— Required action —
Print out each record, keeping it identical to the original.

— Stored items —
***
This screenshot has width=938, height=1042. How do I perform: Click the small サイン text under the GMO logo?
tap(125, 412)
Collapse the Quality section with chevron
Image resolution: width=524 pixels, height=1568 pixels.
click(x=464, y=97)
***
— Result of the task —
This screenshot has width=938, height=1042. How do I perform: Click the small サイン text under the GMO logo?
tap(125, 412)
Collapse the Quality section with chevron
Image resolution: width=524 pixels, height=1568 pixels.
click(x=464, y=97)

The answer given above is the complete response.